**Your task:** Tally the lines below containing the word "with" and give that total alone.

**Material to process:**
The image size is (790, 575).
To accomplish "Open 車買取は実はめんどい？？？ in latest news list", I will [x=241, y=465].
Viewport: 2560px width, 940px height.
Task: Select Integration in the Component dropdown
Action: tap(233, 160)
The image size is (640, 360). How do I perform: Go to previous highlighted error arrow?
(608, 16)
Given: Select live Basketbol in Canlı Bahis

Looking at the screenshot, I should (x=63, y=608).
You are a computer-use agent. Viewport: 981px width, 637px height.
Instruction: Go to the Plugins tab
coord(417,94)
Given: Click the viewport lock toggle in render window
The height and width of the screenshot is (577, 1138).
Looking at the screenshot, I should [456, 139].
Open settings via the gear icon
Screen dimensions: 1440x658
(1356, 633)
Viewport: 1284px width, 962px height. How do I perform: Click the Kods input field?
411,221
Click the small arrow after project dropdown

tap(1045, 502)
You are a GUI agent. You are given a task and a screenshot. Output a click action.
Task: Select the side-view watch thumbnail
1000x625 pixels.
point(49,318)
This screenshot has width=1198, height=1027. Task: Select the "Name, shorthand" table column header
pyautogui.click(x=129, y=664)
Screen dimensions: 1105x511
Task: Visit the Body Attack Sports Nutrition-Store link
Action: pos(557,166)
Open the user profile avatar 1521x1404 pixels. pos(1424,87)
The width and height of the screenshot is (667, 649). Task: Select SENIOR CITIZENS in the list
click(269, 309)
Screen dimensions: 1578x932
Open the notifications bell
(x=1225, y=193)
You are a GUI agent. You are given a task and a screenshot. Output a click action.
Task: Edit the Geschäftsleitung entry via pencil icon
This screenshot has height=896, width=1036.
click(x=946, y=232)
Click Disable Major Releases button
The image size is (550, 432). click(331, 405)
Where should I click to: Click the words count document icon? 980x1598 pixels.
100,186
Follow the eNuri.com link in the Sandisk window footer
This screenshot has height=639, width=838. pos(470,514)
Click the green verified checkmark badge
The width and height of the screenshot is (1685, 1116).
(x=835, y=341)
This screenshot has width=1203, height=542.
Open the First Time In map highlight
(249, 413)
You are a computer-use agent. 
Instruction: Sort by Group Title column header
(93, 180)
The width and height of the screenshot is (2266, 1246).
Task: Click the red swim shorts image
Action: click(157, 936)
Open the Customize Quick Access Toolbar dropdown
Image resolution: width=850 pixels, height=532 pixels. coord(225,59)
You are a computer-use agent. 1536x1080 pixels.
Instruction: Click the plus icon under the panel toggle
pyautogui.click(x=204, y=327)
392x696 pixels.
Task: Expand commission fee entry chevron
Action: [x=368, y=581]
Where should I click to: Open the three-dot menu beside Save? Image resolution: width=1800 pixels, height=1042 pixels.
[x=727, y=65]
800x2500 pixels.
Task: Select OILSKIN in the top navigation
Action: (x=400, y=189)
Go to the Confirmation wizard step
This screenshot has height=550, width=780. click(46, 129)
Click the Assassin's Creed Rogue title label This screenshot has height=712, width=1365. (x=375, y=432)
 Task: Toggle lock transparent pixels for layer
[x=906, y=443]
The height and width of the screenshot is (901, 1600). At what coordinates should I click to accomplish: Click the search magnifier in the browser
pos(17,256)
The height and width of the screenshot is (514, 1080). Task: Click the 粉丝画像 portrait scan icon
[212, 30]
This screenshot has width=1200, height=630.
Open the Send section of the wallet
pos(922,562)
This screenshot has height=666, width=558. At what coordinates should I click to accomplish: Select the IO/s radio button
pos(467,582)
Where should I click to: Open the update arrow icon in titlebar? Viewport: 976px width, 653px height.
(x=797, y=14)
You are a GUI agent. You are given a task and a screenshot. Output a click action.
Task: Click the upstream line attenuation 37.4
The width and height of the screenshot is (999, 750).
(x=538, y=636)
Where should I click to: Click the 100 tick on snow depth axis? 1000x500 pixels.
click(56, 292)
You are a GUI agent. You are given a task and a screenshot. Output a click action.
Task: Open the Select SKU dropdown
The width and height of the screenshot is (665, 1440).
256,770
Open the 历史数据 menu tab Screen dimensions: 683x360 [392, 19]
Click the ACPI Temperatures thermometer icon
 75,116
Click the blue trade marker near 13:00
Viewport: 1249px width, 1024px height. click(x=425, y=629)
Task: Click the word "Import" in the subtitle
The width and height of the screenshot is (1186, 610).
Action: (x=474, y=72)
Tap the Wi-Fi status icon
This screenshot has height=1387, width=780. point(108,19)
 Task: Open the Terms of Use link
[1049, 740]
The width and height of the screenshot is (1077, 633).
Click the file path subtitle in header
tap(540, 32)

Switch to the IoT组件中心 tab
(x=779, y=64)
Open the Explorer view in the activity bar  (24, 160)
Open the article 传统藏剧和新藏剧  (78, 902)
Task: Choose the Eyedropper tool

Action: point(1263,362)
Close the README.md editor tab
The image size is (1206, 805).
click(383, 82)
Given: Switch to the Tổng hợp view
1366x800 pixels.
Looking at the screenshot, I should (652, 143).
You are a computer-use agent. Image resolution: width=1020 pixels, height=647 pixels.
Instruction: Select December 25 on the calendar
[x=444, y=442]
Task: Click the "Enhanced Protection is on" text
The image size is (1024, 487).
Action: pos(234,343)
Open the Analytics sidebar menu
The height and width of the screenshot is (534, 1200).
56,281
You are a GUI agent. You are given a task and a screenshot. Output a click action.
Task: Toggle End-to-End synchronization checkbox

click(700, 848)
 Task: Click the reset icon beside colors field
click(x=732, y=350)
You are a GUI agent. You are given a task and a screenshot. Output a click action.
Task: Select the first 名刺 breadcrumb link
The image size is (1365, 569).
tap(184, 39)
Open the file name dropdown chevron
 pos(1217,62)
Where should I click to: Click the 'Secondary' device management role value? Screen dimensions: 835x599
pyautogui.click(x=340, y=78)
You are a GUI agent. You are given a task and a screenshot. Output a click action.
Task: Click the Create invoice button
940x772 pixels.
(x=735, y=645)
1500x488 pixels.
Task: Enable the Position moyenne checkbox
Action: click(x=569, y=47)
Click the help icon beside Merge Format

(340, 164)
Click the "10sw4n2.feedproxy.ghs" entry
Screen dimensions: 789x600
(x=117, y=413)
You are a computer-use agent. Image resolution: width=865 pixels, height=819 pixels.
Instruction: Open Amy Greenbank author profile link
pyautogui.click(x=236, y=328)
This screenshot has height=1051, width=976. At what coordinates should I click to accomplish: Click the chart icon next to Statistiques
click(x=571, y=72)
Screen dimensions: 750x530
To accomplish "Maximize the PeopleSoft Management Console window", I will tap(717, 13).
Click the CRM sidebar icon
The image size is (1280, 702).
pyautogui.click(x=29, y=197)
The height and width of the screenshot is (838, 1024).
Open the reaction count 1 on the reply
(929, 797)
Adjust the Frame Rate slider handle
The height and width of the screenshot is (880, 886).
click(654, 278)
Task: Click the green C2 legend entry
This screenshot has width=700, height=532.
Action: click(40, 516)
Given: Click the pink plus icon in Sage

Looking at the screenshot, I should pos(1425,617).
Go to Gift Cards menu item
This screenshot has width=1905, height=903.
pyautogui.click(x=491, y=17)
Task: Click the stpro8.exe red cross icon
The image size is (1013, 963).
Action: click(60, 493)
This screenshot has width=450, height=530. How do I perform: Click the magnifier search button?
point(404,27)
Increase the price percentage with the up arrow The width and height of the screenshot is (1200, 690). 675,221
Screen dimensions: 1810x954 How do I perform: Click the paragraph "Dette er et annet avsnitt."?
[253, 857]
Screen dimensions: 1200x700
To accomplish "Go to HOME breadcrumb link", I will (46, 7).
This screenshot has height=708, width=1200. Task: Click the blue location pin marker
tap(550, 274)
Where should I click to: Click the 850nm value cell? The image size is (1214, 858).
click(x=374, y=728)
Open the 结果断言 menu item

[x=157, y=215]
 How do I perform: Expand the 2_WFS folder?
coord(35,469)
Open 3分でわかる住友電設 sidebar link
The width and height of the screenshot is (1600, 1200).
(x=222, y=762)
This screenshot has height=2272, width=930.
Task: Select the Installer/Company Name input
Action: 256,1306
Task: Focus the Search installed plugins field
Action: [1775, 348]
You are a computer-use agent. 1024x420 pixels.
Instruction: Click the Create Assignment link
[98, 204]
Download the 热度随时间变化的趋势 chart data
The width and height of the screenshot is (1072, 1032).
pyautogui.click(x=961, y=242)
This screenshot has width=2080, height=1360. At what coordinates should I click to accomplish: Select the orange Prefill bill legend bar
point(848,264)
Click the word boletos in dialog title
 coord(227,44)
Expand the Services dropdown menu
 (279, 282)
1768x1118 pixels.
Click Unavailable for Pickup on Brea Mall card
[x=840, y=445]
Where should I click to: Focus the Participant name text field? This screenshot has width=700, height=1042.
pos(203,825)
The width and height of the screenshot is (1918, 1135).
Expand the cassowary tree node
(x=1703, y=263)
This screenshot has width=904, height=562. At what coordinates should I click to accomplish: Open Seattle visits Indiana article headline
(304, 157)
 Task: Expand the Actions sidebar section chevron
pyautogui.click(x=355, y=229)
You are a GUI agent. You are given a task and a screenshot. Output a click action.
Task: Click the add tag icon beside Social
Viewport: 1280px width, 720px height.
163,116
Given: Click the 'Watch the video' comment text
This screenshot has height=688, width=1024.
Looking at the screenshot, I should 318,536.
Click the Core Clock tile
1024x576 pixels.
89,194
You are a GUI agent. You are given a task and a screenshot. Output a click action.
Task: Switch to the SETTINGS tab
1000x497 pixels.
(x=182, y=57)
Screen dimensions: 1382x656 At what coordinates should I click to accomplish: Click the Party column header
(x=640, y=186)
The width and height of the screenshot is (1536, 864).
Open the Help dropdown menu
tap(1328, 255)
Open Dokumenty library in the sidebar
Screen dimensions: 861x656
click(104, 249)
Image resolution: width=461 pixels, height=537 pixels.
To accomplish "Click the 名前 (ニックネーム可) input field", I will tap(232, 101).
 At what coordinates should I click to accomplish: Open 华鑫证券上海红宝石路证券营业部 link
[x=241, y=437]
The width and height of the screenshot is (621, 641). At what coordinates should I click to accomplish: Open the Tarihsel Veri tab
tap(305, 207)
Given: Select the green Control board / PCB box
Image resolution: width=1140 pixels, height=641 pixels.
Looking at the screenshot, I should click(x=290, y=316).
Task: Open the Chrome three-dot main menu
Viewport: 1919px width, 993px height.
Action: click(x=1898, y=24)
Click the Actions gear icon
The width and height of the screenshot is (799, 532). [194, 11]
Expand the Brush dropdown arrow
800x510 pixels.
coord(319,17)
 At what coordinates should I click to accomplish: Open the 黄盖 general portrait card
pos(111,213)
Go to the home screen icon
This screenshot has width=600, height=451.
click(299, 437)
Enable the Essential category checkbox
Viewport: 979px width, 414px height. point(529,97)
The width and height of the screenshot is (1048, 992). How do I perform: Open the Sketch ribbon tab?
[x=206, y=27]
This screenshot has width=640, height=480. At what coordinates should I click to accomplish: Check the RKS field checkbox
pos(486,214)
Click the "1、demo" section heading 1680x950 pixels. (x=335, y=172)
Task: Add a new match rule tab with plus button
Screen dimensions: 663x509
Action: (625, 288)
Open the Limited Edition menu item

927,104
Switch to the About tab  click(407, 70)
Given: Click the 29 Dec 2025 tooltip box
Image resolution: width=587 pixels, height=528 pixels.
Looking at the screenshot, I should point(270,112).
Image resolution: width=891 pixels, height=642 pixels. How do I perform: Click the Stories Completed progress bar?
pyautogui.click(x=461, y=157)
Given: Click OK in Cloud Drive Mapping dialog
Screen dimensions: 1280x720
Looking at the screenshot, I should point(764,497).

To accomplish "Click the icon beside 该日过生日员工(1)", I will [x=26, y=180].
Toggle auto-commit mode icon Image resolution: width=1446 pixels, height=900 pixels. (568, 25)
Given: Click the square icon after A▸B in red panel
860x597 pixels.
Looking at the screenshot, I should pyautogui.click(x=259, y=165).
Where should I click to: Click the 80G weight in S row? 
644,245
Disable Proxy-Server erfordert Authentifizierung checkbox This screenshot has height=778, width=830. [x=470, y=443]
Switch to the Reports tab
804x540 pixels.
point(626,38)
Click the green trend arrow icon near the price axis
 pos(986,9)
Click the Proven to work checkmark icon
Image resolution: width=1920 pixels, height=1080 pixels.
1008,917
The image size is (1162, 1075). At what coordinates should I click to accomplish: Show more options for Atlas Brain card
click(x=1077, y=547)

**Answer to the exercise:** 2